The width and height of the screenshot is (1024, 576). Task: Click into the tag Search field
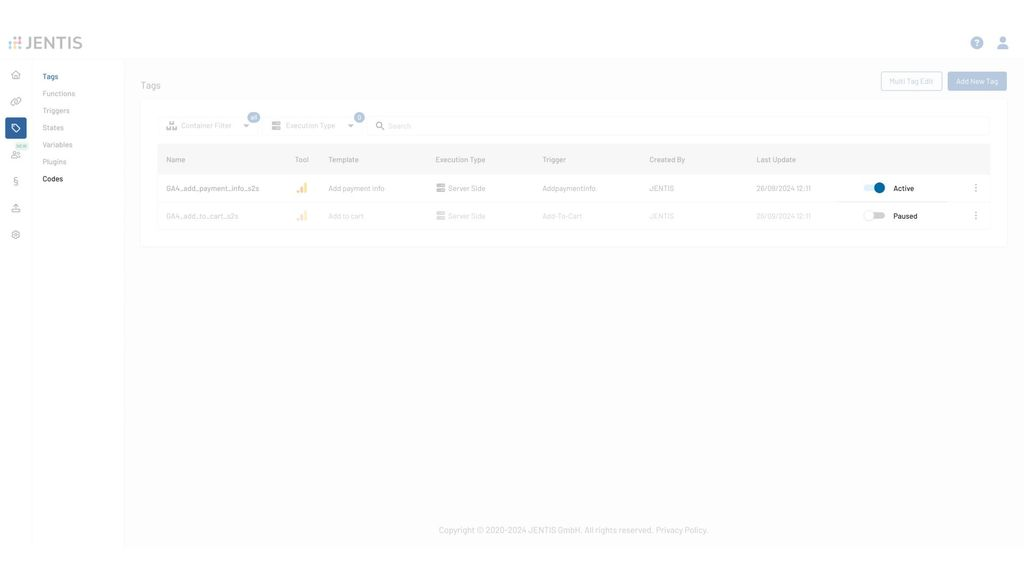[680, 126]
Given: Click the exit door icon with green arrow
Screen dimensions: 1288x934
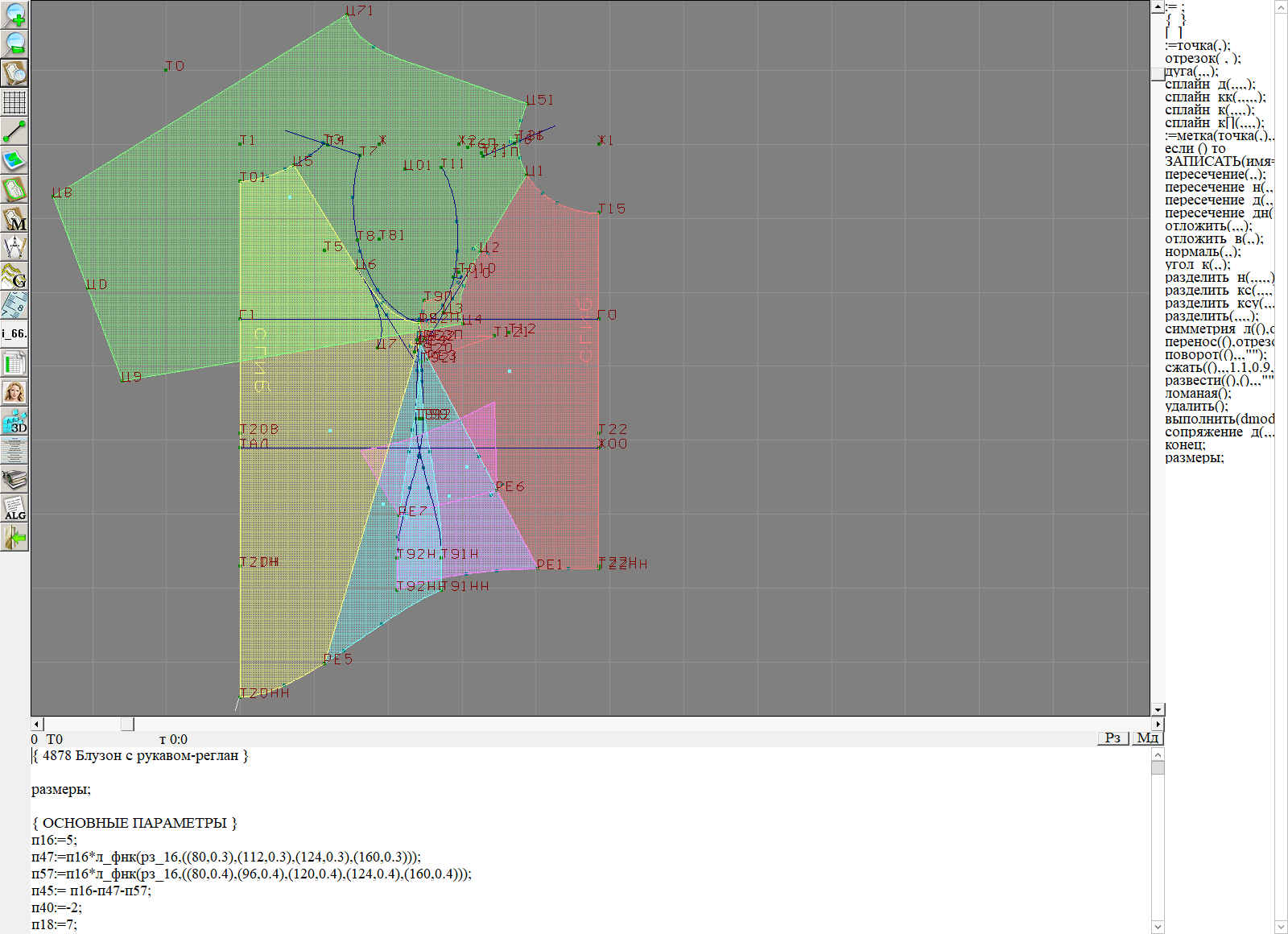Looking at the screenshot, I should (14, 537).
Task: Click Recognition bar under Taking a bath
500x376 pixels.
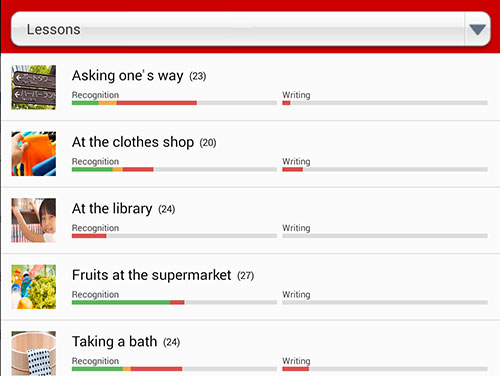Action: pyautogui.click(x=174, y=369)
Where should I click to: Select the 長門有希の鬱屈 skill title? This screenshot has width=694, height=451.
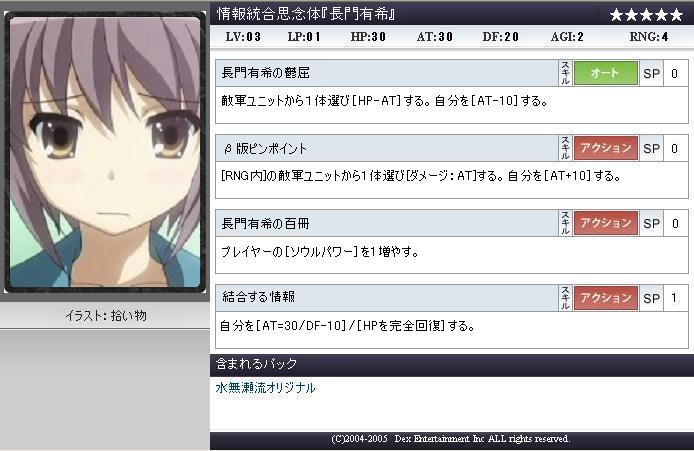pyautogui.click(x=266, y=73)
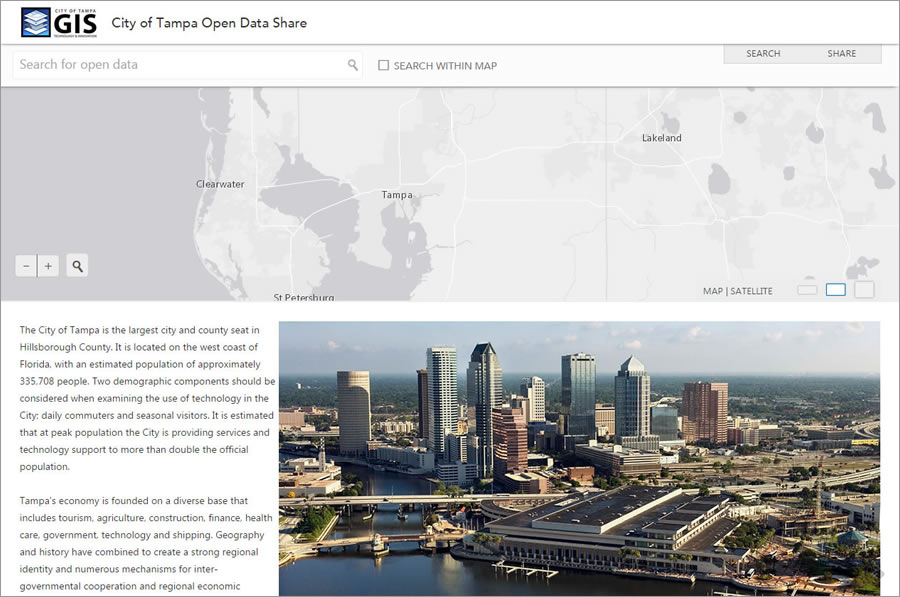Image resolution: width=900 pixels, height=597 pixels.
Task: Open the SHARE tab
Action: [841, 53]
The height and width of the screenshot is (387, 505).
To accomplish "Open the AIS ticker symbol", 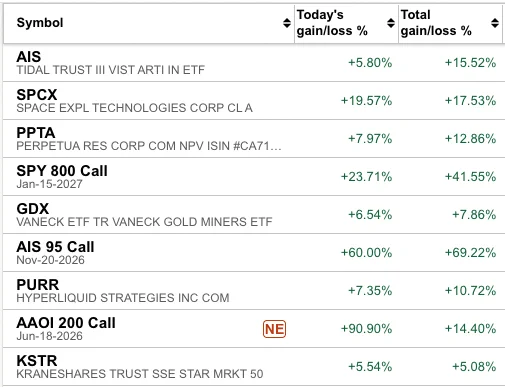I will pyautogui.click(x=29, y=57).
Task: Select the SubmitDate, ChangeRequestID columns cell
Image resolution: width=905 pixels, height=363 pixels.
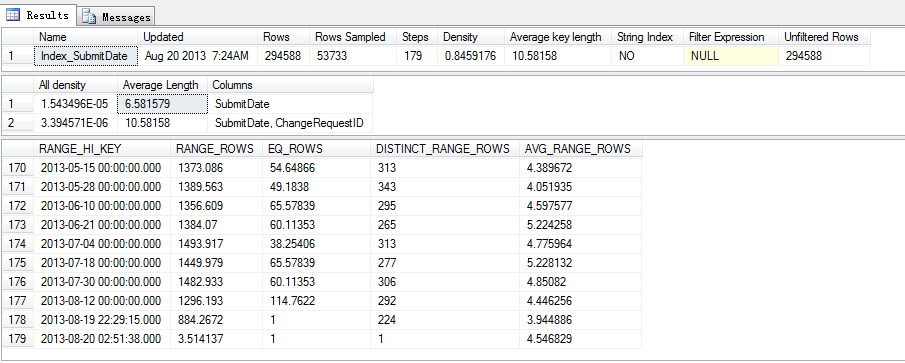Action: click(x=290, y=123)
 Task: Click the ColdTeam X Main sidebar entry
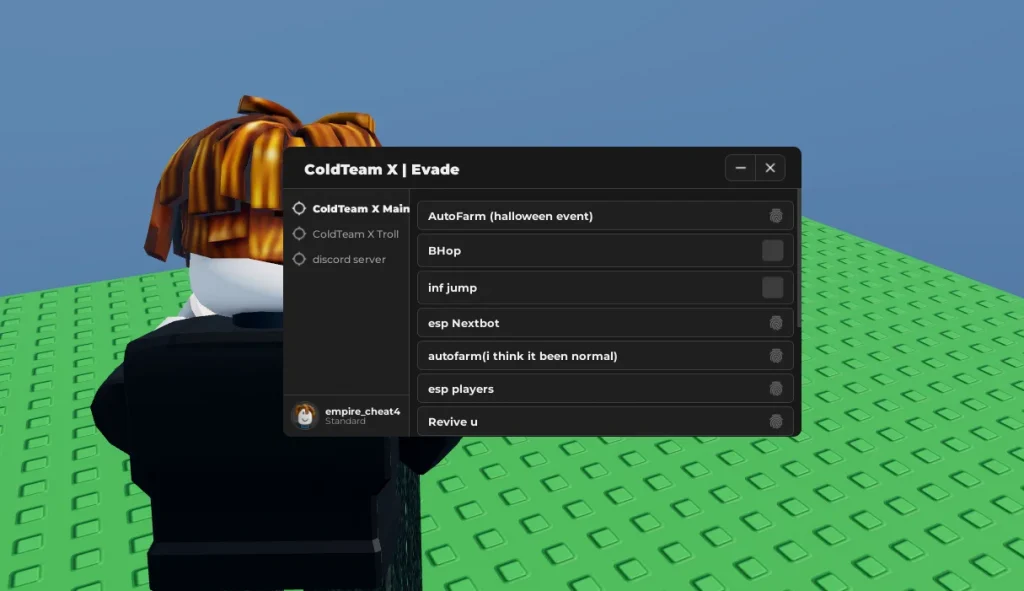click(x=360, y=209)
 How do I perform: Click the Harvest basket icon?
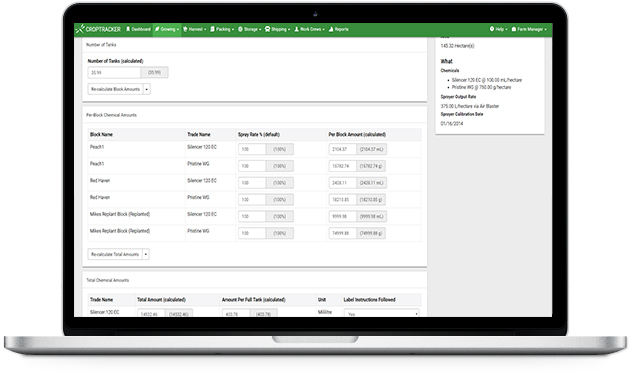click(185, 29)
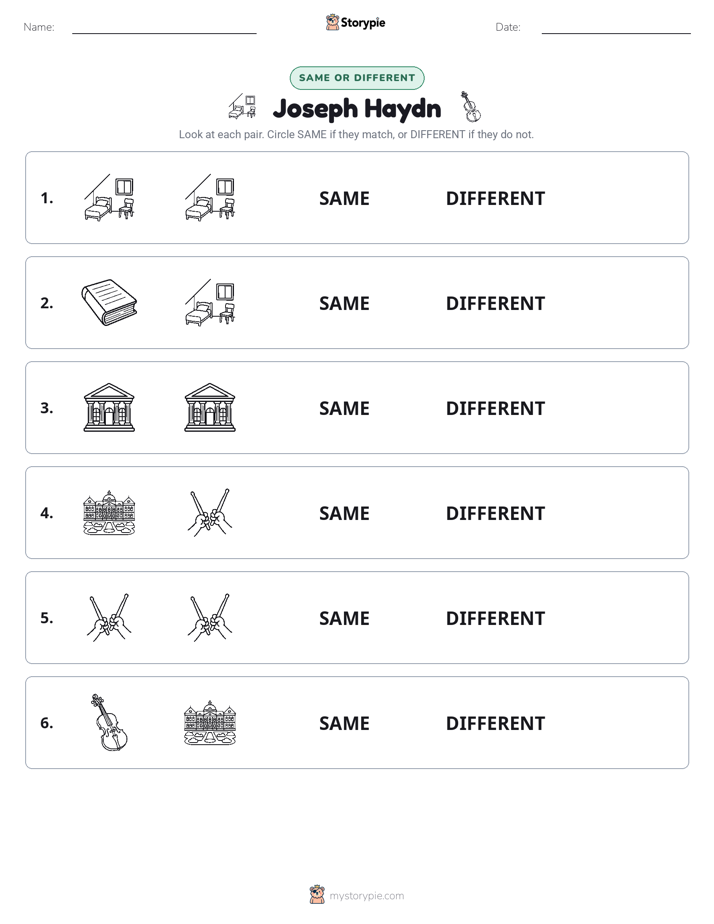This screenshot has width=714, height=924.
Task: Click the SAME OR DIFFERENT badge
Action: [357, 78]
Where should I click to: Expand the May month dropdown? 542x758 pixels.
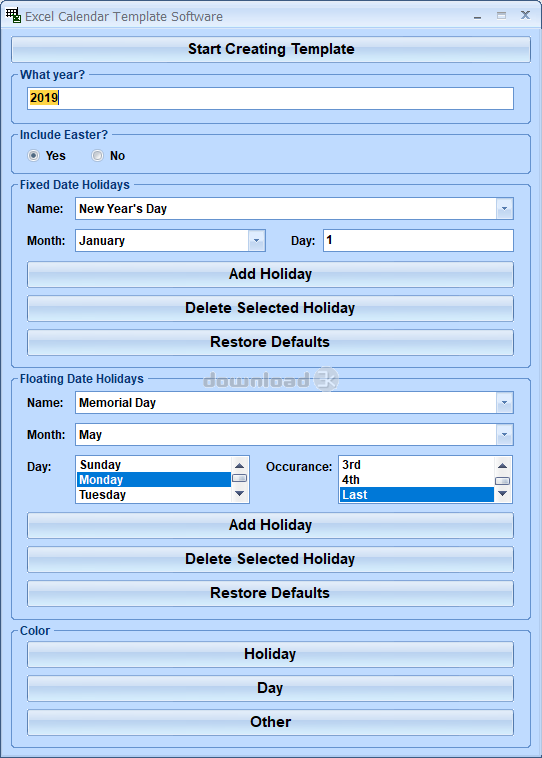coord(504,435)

**TASK PROMPT**
Give the data as a numbered list, skipping blank lines, beginning at the line that contains "Where should I click to: Expand" and running through the end of the data. Leave the pictures out.

**THE COMPLETED TASK**
1. Where should I click to: Expand the May month dropdown? 542x758 pixels.
2. coord(504,435)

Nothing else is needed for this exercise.